Dans La Nausée, les hommes sont changés en bêtes : on y croise « un jeune homme à tête de chien68 », « un de ces hommes aux yeux de poisson69 » ; une femme « traverse la cour de toute la vitesse de ses pattes […] en remuant les mandibules70 ». Chez Sartre, l’animal privilégié est le crabe : « Tout d’un coup, j’ai perdu mon apparence d’homme et ils ont vu un crabe qui s’échappait à reculons de cette salle si humaine. » Simone de Beauvoir rapporte dans La Force de l’âge que Sartre, après une piqûre à la mescaline, se croit menacé de psychose hallucinatoire et poursuivi par « des crabes, des poulpes, des choses grimaçantes.71 »

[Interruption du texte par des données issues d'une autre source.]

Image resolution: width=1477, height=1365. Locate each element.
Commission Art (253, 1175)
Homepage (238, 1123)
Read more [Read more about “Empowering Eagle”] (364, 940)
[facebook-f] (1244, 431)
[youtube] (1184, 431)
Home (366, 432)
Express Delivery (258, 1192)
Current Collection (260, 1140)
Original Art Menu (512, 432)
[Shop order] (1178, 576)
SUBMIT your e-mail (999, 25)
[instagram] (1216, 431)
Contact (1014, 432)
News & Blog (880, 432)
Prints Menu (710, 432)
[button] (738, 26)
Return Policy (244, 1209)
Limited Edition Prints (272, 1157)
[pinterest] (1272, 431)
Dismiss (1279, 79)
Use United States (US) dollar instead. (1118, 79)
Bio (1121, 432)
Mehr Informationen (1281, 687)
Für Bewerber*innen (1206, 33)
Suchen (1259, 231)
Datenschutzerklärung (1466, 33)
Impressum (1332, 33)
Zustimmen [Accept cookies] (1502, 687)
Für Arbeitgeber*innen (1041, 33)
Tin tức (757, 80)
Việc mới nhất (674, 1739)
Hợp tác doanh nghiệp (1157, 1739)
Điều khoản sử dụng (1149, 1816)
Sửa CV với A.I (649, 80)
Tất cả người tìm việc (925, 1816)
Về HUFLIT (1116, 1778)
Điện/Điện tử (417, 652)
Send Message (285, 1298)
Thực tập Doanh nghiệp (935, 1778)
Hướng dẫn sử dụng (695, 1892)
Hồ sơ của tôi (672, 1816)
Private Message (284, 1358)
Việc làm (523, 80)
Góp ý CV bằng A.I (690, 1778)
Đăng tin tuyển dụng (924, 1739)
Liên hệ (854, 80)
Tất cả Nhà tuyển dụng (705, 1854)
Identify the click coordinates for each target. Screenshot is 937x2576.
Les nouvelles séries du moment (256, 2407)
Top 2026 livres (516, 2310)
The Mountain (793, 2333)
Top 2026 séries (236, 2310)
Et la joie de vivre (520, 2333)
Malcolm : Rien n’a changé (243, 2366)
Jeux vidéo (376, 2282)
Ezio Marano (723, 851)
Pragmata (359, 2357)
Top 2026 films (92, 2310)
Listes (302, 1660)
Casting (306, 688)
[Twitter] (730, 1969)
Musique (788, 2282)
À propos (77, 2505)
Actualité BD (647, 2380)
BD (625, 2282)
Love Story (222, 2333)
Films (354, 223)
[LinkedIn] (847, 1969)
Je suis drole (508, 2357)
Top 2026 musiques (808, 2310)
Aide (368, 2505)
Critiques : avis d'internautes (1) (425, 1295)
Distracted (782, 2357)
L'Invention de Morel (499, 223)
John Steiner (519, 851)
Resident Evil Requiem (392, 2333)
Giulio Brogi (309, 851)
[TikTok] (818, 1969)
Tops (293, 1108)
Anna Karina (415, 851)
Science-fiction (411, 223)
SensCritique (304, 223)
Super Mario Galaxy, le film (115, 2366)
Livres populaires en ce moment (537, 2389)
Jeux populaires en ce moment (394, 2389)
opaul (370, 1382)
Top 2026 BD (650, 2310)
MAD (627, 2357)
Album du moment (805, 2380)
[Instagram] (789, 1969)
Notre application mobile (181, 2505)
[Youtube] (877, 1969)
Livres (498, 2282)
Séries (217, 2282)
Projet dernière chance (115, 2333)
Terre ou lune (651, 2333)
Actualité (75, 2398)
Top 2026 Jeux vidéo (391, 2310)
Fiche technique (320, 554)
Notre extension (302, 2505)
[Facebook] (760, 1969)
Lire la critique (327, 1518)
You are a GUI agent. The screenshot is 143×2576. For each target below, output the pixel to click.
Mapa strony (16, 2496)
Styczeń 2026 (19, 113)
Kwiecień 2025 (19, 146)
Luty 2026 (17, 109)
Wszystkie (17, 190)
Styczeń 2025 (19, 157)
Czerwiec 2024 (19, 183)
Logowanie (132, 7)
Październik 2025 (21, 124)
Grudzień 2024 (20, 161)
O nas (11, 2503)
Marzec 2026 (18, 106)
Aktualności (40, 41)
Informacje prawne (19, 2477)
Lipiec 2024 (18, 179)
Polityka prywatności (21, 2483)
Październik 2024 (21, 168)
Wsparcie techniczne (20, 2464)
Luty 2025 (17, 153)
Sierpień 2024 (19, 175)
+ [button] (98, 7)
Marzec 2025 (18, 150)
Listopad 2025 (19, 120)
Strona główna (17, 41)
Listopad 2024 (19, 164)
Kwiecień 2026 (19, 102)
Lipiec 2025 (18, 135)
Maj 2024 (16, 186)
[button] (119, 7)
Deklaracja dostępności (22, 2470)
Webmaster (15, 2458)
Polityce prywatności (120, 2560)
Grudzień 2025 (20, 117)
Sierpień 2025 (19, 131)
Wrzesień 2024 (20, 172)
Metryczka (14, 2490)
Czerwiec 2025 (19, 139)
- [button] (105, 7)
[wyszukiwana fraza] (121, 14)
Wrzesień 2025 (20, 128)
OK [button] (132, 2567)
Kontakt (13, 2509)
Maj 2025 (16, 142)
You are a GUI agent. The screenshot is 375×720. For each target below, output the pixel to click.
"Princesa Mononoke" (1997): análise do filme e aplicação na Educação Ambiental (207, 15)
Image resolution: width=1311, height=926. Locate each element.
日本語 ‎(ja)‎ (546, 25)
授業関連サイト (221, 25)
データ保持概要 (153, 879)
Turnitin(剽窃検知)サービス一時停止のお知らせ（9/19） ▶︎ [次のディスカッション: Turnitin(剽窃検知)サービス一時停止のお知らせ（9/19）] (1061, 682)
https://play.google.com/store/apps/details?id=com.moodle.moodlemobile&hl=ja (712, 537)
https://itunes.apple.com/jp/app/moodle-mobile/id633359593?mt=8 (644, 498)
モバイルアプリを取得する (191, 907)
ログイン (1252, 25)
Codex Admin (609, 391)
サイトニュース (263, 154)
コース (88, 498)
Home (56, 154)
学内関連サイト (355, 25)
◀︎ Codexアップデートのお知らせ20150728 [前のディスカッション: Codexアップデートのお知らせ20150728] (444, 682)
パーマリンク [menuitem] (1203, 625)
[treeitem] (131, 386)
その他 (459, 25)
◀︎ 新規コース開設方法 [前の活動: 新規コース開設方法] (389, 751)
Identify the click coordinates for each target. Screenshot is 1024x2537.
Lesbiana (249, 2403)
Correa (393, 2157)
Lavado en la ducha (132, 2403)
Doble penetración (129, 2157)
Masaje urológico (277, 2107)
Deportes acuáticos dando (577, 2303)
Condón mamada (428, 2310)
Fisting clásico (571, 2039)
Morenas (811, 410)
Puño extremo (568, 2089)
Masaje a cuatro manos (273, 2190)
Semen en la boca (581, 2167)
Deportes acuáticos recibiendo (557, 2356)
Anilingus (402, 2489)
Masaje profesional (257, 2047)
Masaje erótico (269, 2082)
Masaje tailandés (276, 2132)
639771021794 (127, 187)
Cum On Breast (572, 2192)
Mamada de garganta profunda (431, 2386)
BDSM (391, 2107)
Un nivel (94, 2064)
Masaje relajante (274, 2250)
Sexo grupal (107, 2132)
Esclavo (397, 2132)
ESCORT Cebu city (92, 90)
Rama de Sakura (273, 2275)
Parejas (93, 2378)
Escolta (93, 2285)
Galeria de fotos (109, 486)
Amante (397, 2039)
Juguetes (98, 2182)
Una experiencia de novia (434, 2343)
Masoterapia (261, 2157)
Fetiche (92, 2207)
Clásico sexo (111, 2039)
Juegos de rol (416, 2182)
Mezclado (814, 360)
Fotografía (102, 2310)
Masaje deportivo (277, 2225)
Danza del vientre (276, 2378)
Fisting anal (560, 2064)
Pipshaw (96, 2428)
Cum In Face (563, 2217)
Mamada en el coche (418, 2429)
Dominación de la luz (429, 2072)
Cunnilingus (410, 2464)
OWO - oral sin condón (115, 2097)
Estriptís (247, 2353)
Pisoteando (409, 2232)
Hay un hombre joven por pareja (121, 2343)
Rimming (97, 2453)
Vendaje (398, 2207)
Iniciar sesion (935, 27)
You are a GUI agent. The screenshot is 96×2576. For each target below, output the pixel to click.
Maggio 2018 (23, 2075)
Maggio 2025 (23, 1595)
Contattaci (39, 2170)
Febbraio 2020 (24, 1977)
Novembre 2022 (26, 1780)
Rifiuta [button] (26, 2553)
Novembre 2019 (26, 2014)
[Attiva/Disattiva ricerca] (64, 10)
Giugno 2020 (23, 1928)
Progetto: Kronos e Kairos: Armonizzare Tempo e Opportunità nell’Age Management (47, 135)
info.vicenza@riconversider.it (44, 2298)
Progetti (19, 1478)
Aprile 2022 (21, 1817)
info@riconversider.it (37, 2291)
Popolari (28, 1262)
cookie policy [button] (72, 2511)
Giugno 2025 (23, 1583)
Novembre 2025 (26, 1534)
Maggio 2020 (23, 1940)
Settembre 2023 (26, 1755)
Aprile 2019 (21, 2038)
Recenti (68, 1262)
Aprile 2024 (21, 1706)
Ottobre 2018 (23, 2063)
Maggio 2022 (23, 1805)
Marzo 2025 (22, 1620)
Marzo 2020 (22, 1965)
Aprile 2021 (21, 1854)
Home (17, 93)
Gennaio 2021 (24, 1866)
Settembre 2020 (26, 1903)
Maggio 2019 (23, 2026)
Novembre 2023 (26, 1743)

Pour Sartre, le crabe symbolise l’être-pour-autrui : il a la démarche équivoque de la mauvaise foi ; il est dur dehors et tendre dedans. Parfois, le visage devient un morceau de chair qui existe seul, durcit ou ramollit, comme dans le portrait de Jean Parrottin : « Toute cette chair était apparue sans défense, bouffie, baveuse, vaguement obscène.72 » Le personnage se fait chair, élément hybride où la matière perd sa forme. Sartre dépeint le dernier stade de transformation, lorsque la conscience s’englue ou devient liquide : « L’existence, libérée, dégagée, reflue sur moi. J’existe. J’existe […]. Ça remue […]. Il y a de l’eau mousseuse dans la bouche […]. Et cette mare, c’est encore moi. Et la langue. Et la gorge, c’est moi. Je vois ma main, qui s’épanouit sur la table. Elle vit – c’est moi. Elle s’ouvre, les doigts se déploient et pointent. Elle est sur le dos. Elle me montre son ventre gras. Elle a l’air d’une bête à la renverse. Les doigts, ce sont les pattes.73 »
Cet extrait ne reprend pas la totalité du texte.